# What the task asks:
Which lines in the records below contain the word "will"? Report each of them.

# Source data:
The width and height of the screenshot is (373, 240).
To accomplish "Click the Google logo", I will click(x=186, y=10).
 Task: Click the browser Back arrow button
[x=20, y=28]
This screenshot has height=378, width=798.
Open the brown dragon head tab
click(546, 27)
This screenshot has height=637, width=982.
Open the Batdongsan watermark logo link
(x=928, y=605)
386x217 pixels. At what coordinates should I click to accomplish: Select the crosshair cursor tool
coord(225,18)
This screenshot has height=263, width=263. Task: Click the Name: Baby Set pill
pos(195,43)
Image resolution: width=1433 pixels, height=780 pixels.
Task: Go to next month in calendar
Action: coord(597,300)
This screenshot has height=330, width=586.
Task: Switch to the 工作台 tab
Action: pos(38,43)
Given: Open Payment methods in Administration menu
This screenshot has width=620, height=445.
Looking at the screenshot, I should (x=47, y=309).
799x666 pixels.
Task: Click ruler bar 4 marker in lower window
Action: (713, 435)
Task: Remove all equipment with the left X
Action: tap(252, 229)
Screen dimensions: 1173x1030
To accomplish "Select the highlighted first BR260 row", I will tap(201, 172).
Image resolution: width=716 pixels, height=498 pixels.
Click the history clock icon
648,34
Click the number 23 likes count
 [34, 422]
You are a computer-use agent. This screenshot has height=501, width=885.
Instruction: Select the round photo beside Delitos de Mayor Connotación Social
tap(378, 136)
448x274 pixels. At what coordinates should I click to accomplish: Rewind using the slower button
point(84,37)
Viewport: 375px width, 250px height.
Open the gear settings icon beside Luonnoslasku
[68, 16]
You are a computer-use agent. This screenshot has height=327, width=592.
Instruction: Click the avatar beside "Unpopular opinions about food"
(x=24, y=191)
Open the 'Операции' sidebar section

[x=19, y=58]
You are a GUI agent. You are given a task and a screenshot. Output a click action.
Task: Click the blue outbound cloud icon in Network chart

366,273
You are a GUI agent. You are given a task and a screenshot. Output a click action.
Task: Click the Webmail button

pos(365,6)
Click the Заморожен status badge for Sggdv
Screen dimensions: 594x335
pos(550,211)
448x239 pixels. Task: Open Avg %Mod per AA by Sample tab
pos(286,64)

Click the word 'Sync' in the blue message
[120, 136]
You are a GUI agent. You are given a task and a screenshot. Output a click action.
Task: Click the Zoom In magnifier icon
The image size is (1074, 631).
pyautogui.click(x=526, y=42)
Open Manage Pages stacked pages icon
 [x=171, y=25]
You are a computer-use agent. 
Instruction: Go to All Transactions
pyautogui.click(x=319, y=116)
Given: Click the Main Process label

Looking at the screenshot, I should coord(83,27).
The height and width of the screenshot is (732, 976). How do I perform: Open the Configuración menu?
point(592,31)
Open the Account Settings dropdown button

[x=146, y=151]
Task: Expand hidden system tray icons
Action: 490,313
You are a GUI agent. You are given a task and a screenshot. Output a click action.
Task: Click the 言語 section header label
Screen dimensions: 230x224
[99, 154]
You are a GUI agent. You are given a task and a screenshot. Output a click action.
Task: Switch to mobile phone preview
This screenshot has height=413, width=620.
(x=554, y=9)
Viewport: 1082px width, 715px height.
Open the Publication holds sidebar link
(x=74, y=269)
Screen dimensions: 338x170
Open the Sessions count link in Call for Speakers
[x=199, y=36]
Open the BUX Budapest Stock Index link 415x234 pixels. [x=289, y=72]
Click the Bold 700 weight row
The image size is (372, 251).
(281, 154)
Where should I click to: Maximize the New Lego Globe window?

# Answer to this exercise:
To accomplish "Click the Google logo", I will click(x=186, y=10).
To accomplish "Select the highlighted first BR260 row", I will tap(201, 172).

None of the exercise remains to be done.